The other reason this new topic is so dangerous is due to its vague nature, experts agree. "This is a classic medical necessity audit of home health services," Adams says. "It has been well established over the past several years that insufficient documentation has been a resounding theme within the denials of home health claims."

Medical necessity "is one of the most difficult areas of practice to defend and often to document," Warmack laments. And reviewers' determinations can be very subjective in this area at times, she has found.

Often home health claims are denied not because the services were truly unnecessary, but because clinicians failed to document them properly, Macke notes. This is particularly true for this topic. "Providers are plagued with documentation difficulties no matter how much we educate our clinicians," Warmack says. (For pointers on combatting that problem, see story, this page).

Anticipate These Targets

It's unclear how many and which agencies Performant will target for this topic. But Boyd expects that HHAs in states with high average utilization and high episodes per patient may be at the top of the list. "I would look to Texas, Oklahoma, Florida, Louisiana, and Michigan to be first in the order of the reviews," he tells Eli.

Performant also may be interested in targeting home health claims with multiple disciplines - particularly therapy - because they will correspond to the highest dollar amounts, Warmack expects.

Exception: There will be some providers immune to RAC review, however. Agencies in the "demonstration" states of Delaware, District of Columbia, Maryland, New Jersey, North Carolina, Pennsylvania, South Carolina, Virginia, and West Virginia will not be included, Performant says on its website.

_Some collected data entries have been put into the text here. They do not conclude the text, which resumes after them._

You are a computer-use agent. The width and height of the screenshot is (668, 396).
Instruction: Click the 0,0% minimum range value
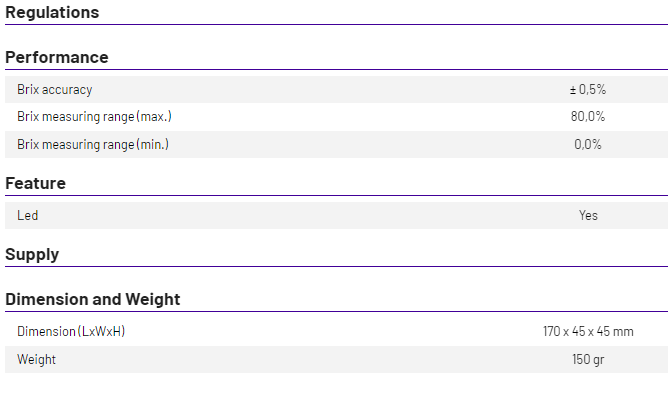588,144
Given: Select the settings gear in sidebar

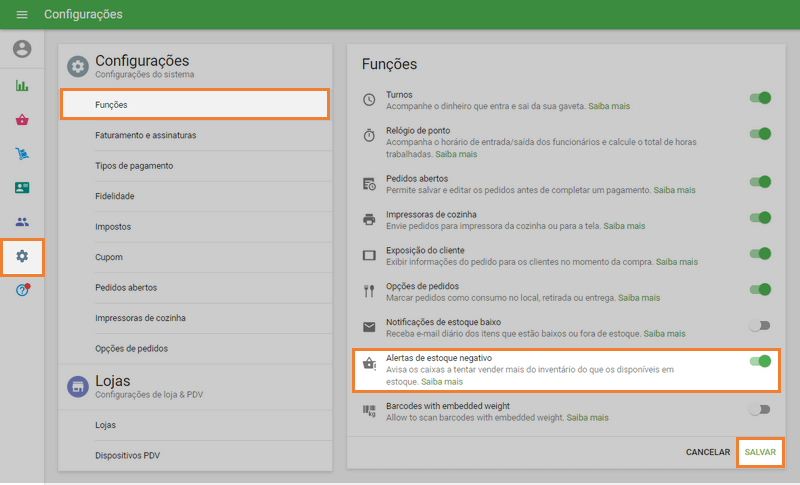Looking at the screenshot, I should coord(22,256).
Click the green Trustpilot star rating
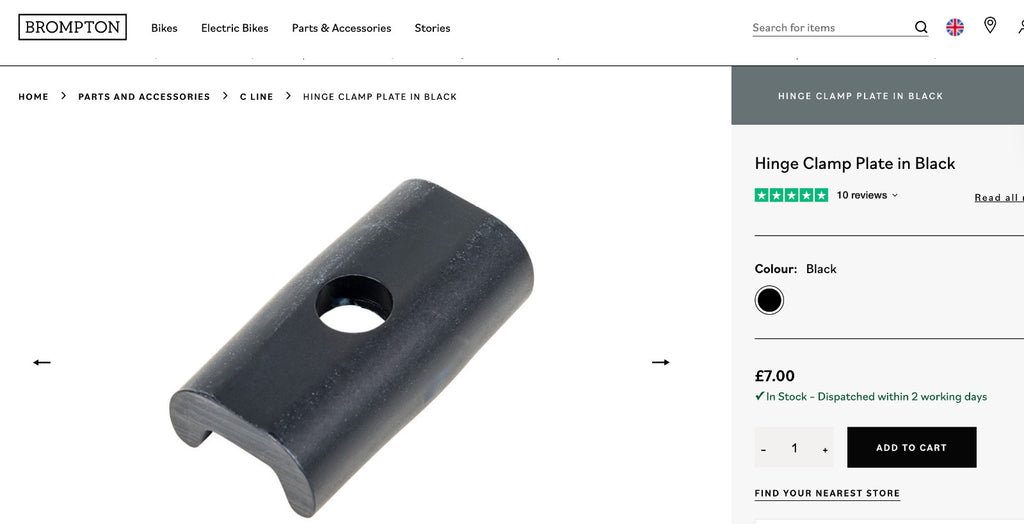Screen dimensions: 1024x524 (x=791, y=195)
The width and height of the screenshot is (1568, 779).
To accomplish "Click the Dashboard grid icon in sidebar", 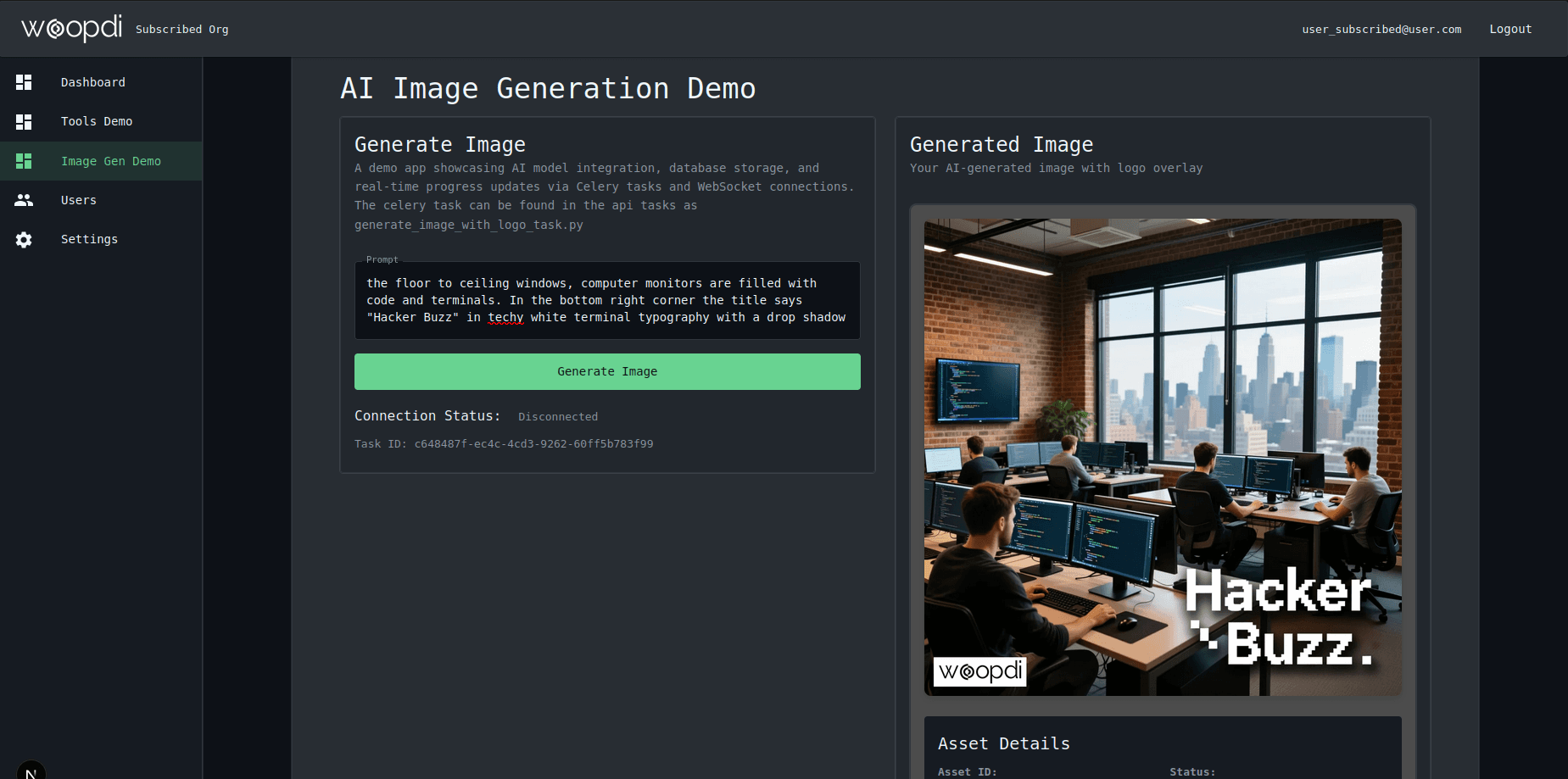I will coord(24,82).

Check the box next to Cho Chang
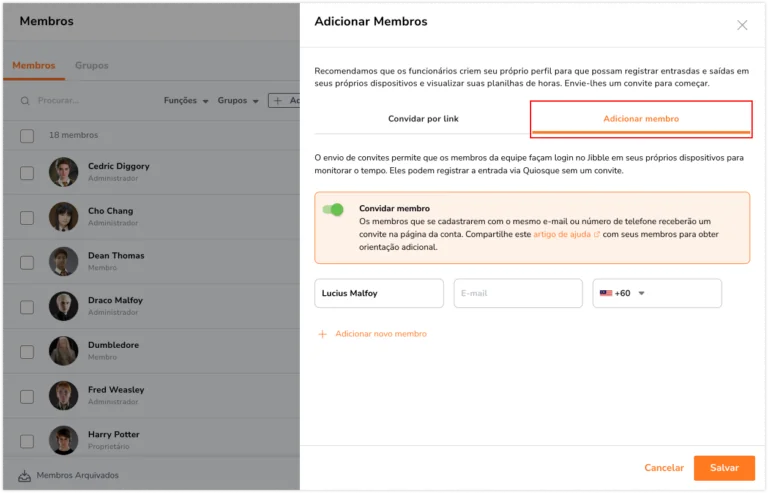point(27,218)

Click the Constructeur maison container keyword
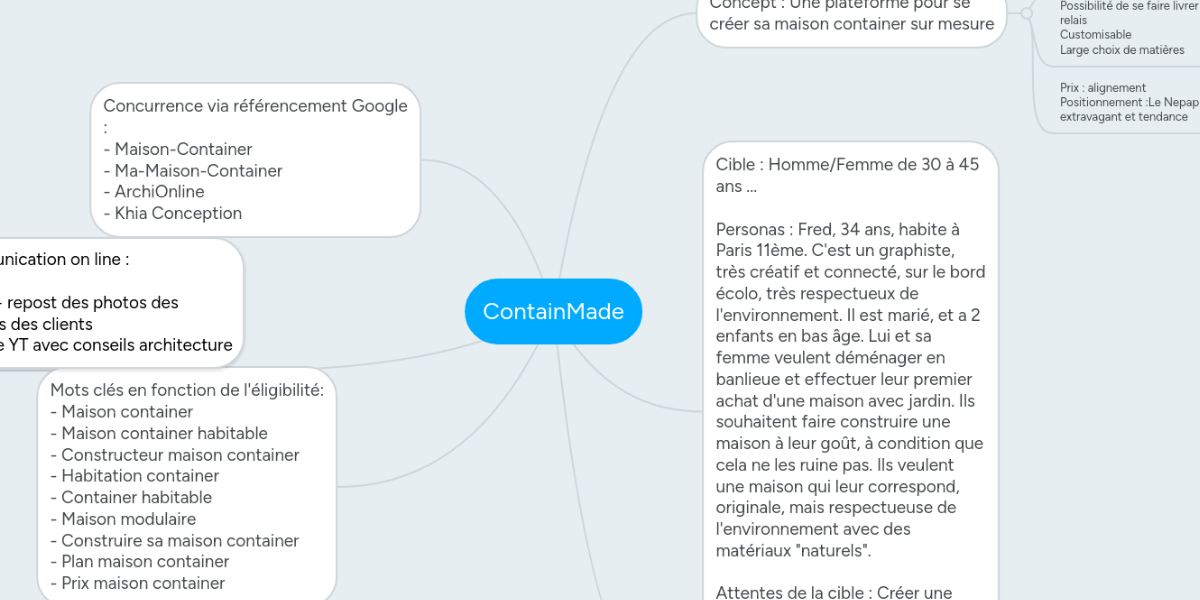pos(180,455)
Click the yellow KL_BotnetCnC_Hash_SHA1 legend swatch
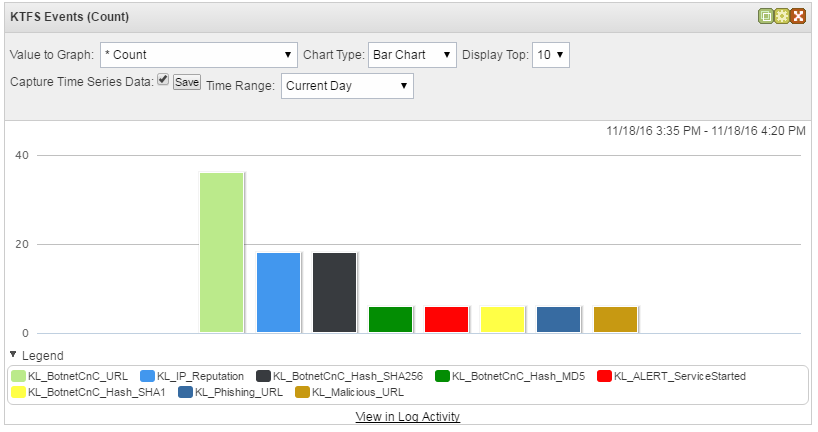818x432 pixels. pos(19,392)
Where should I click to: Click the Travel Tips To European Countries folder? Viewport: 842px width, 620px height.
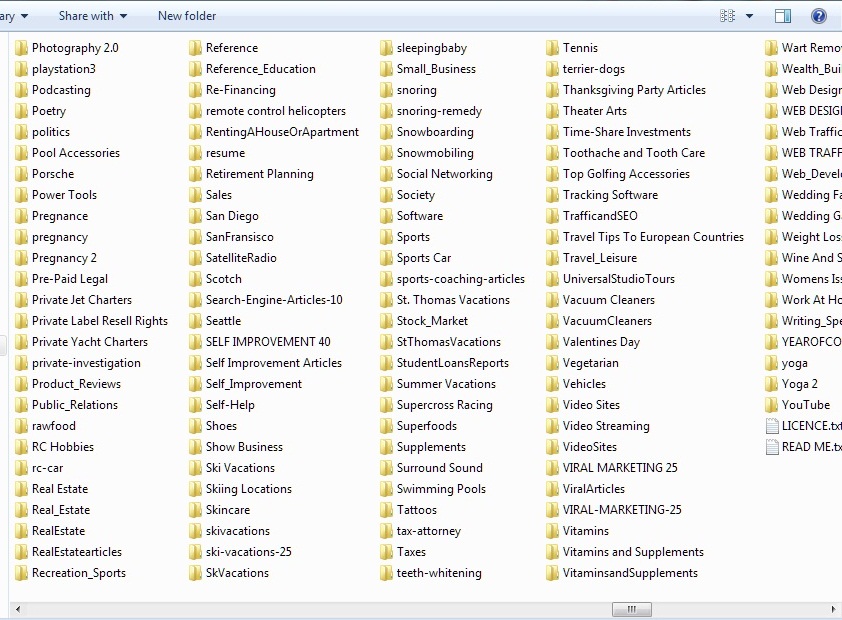point(653,237)
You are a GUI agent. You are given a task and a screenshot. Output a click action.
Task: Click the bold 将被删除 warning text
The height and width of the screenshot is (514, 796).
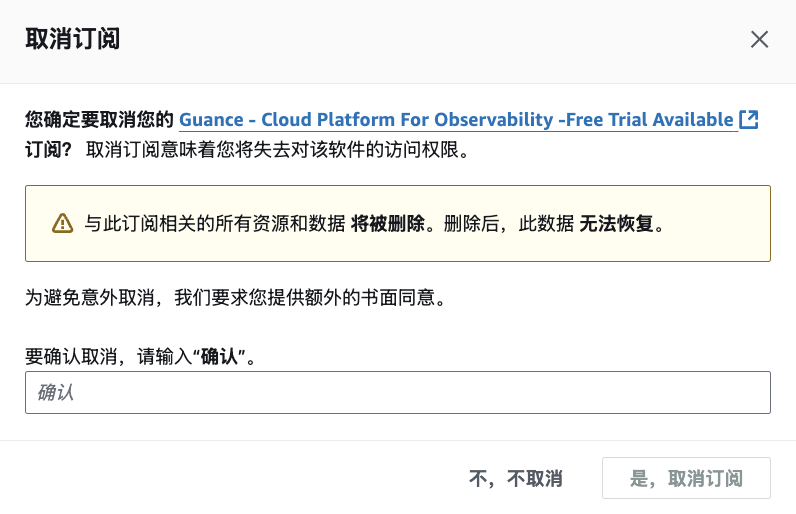click(x=387, y=223)
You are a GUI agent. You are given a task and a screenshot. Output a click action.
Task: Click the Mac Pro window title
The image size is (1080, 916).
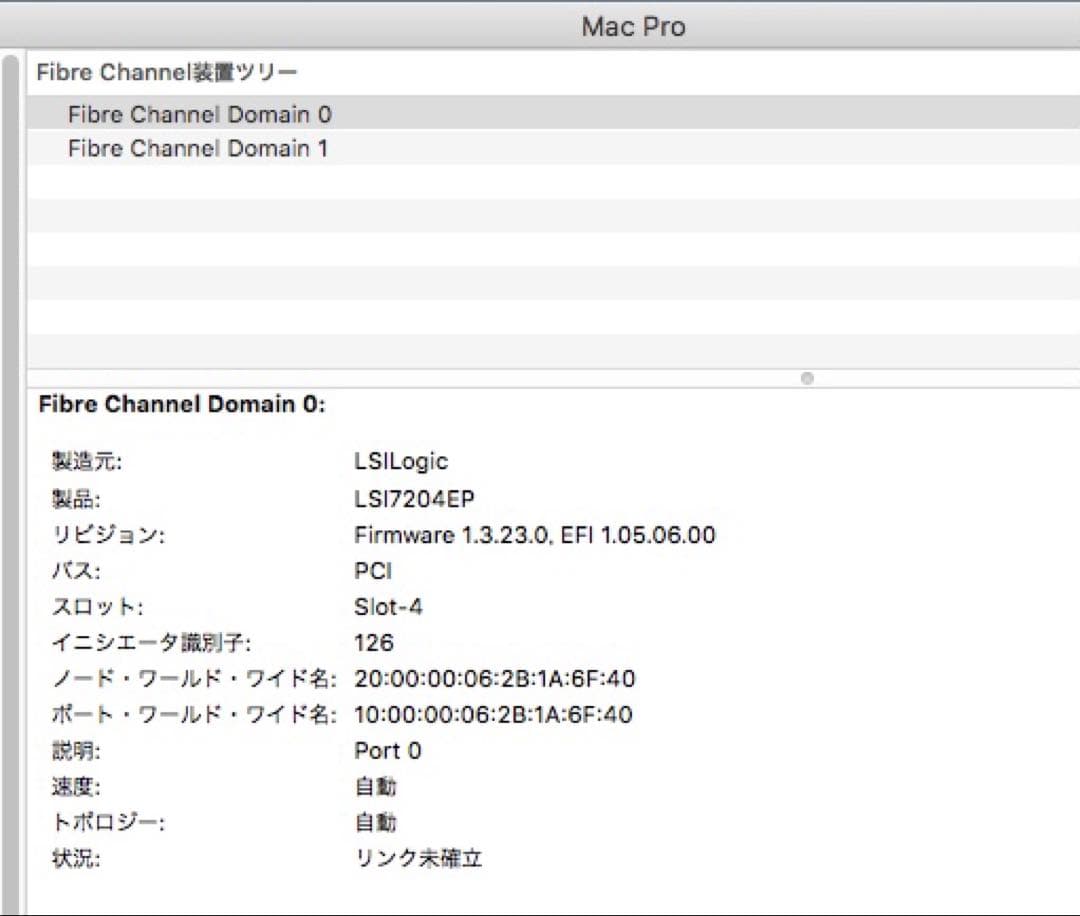click(632, 26)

"Agencies that have been reviewed as part of the Probe & Educate audits will probably be exempted from the sample for this audit" as well, Warmack predicts.

Stay tuned: HHAs can expect CMS to approve more home health topics for RAC review now that this first one is in place, Krafft predicts.

Along with RAC reviews, expect to see appeals of RAC determinations pile up, Boyd offers. However, CMS does note in its Statement of Work that is expects a 95 percent "accuracy rate" in RAC reviews, and that it expects fewer than 10 percent of determinations to be overturned at appeal.

As an added incentive, CMS says it will add 0.1 percent to a RAC's contingency fee for every point under 10 percent it scores for appeals. For example, a RAC with a 9 percent appeal overturn rate and a 15 percent contingency fee would receive a 15.1 percent contingency fee.

Slow Start - For Now

Many of the details remain fuzzy about the RAC's home health activities, says National Association for Home Care & Hospice President William Dombi. But Performant has told NAHC that it plans "a relatively small audit of around 200 claims," Dombi tells Eli. Also, the audit "may not start for several months," RAC officials indicate.

But don't be surprised to see the program pick up steam if it nets significant overpayment rates, expert warn.

Note: See the Region 5 SOW at www.cms.gov/Research-Statistics-Data-and-Systems/Monitoring-Programs/Medicare-FFS-Compliance-Programs/Recovery-Audit-Program/Downloads/New_RAC-SOW-Region-5-clean.pdf.